═══ Data to use ═══

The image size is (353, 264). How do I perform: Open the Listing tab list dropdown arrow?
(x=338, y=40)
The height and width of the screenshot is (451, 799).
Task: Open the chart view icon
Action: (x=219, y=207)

═══

--- Assigned task ---
The material is to be given again in full and without variation.

--- Solution ---
The image size is (353, 264). How do I perform: Open the Listing tab list dropdown arrow?
(x=338, y=40)
The height and width of the screenshot is (451, 799).
Task: Open the chart view icon
Action: (x=219, y=207)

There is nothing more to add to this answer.